#### TASK:
Review the material and extract every line in which the word "image" occurs.

#### SOURCE RECORDS:
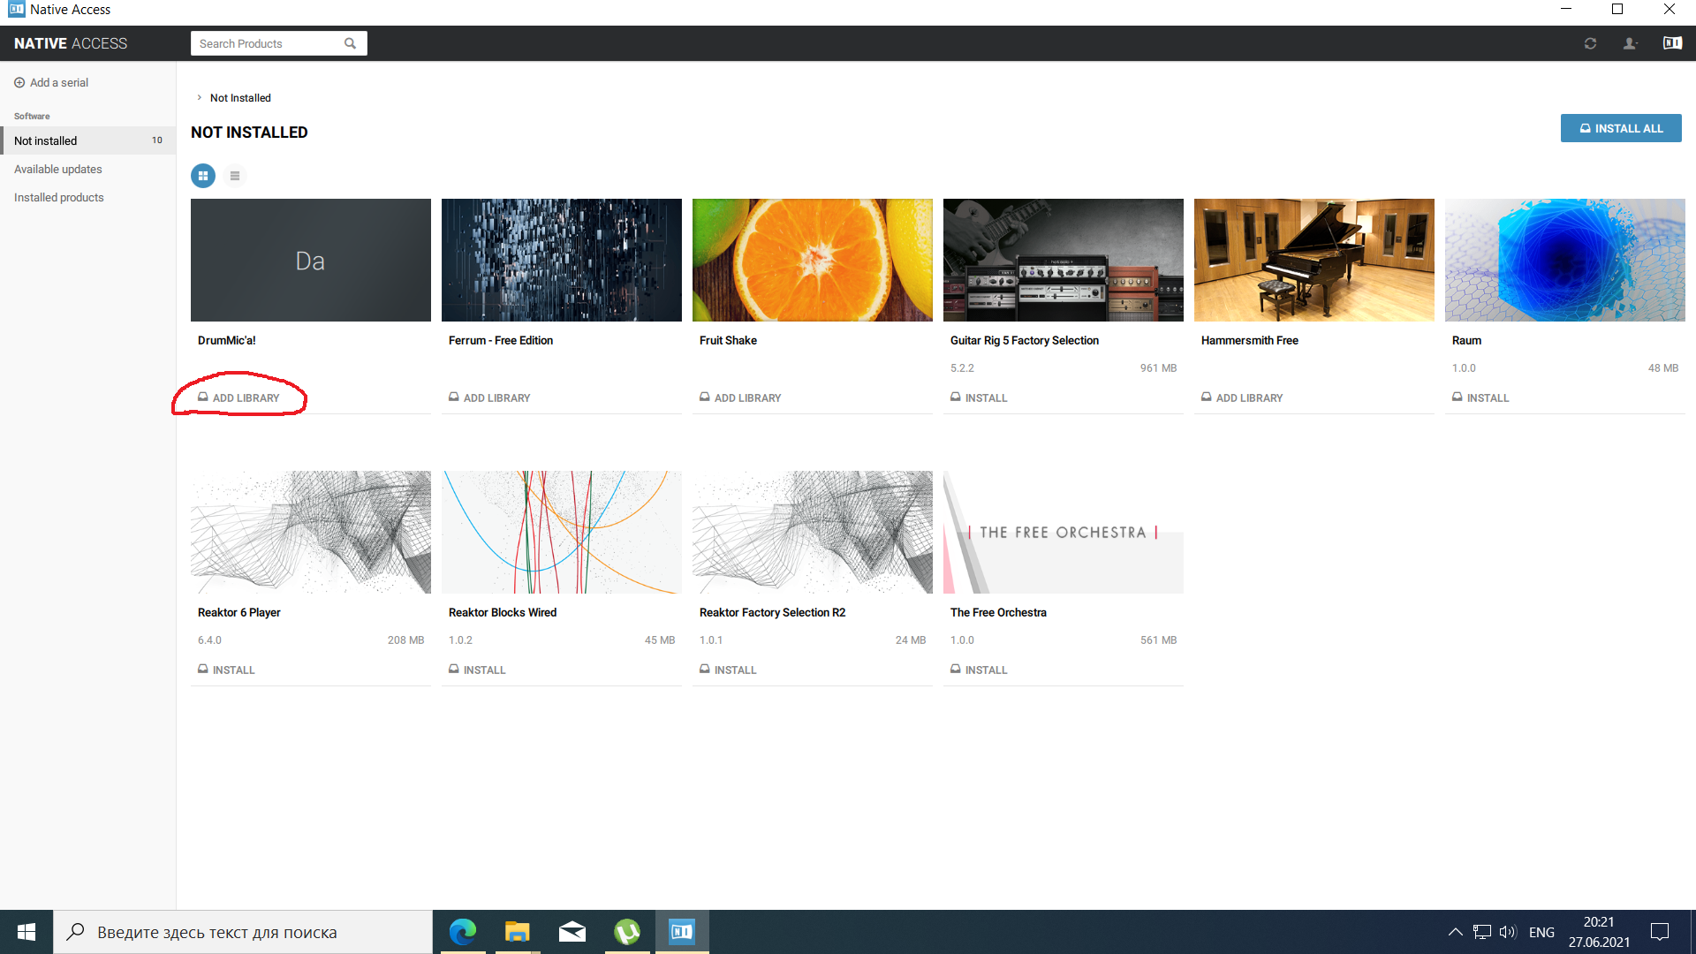Show hidden system tray icons
Screen dimensions: 1696x954
click(1455, 932)
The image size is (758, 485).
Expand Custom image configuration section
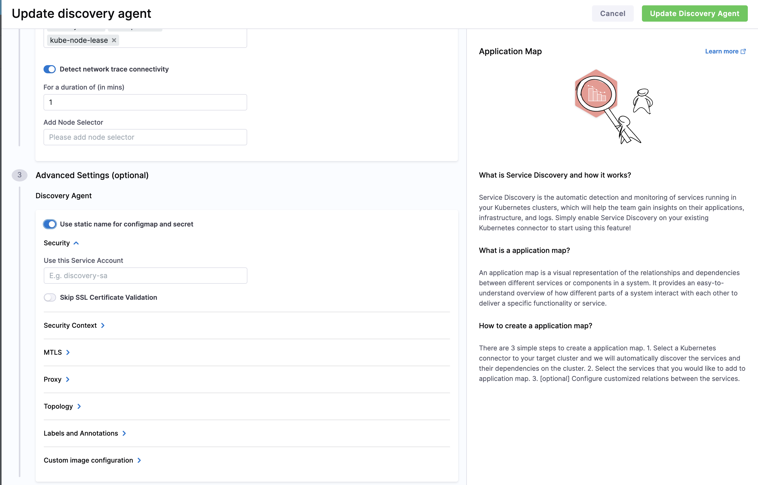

#### TASK SOLUTION:
The image size is (758, 485).
Expand Custom image configuration section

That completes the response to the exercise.